Now in the example, the SGD function takes place in every iteration, but we need to add manually a “delay_rate”, that will do the update every N iterations, so you have enough aggregated gradients. So I am modifying SGD in the example like this:

delay_rate = 4 # This says to aggregate over 4 batch iterations before updating

# modified SGD that takes the average of the gradients
def SGD(params, lr, _delay_rate):
    for param in params:
        param[:] = param - (lr / _delay_rate) * param.grad

in the initial example, delay_rate is the default behaviour, but if you aggregate gradients over say 4 iterations, you need to divide their magnitude with 4.

Then in the training loop I would replace the line:

SGD(params, learning_rate)

with (assuming you’ve defined the class GRU with the name net somewhere

if (i/delay_rate == 0): # update every delay_rate iterations
    SGD(params, learning_rate,delay_rate)

GIVEN MATERIAL:
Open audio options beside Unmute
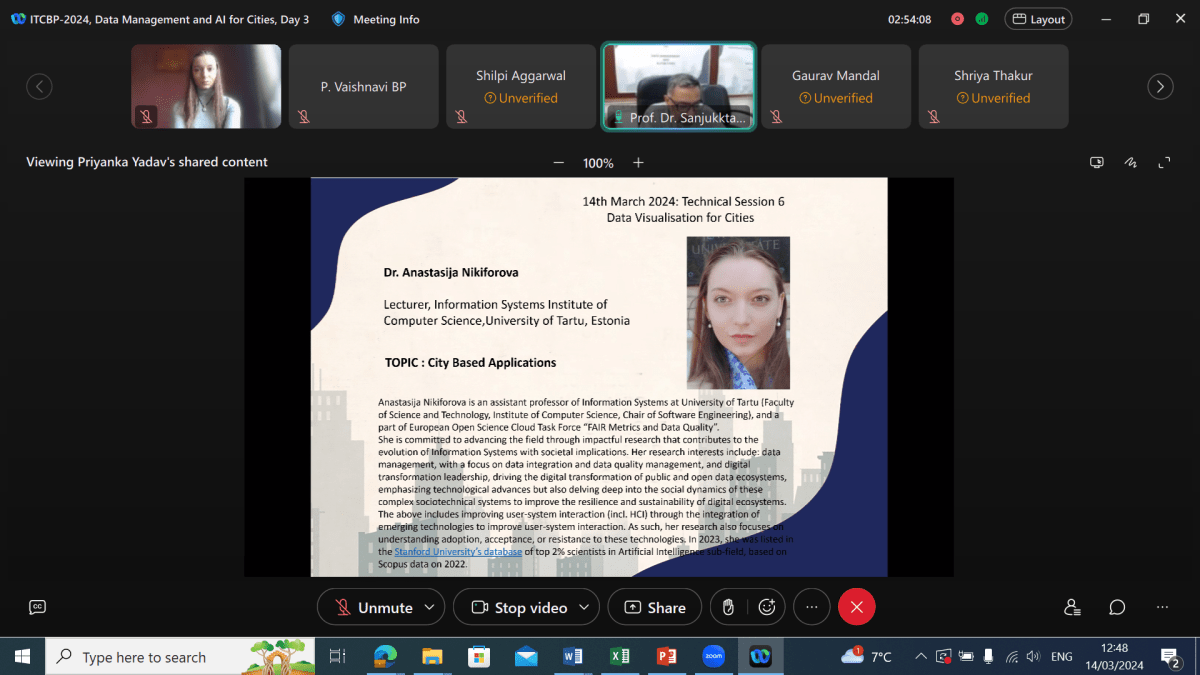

WHAT YOU WILL DO:
1. From the post on delayed SGD updates, transcribe the part that opens with the words containing "Now in the example, the" and closes with "magnitude with 4.".
2. In the post on delayed SGD updates, over how many batch iterations does the example value of delay_rate aggregate before an update?
3. Take the post on delayed SGD updates further from its last line.
You can leave the listing aside.

ANSWER SET:
1.
Now in the example, the SGD function takes place in every iteration, but we need to add manually a “delay_rate”, that will do the update every N iterations, so you have enough aggregated gradients. So I am modifying SGD in the example like this:

delay_rate = 4 # This says to aggregate over 4 batch iterations before updating

# modified SGD that takes the average of the gradients
def SGD(params, lr, _delay_rate):
    for param in params:
        param[:] = param - (lr / _delay_rate) * param.grad

in the initial example, delay_rate is the default behaviour, but if you aggregate gradients over say 4 iterations, you need to divide their magnitude with 4.

2. Four batch iterations.

3.
    # Now manually zero the grads 
    for param in net.params:
         param.zero_grad()

hope this helps. By the way I am a newbie in RNNs, just started learning, so I don’t know if what I say needs modifications for your model.

Cheers

1 Like

Thanks for your suggest of implementation of the delay sgd,

You are right, I would better transfer to gluon layer.

Hi, I tried this gradients aggregation trick and everything just worked well.
But for the case that I wrote a new customer block where I used softmax() to suppress the learnable weights into range 0~1, I got an error after calling trainer.step() which read:

/softmax-inl.h:267: Check failed: req[0] != kAddTo (3 vs. 3)

Removing the softmax() line in the code can fix the error but it isn’t what I want. Is anything wrong in my code?

def forward(self,x):
      p = nd.softmax(self._rank_p.data(), axis=0)
      .......
      x = nd.dot(x, p)  
      return x

def train():

        net = net()
        for p in net.collect_params().values():
             p.grad_req = 'add'
          .......
        iter_time = 1
        for data, label in train_data:
            with autograd.record():
                output = net(data)
                loss = loss_fun(output, label)
            loss.backward()
            if iter_time % BATCH_UPDATE_PERIOD == 0:
                trainer.step(BATCH_SIZE * BATCH_UPDATE_PERIOD)
                for p in net.collect_params().values():
                    p.zero_grad()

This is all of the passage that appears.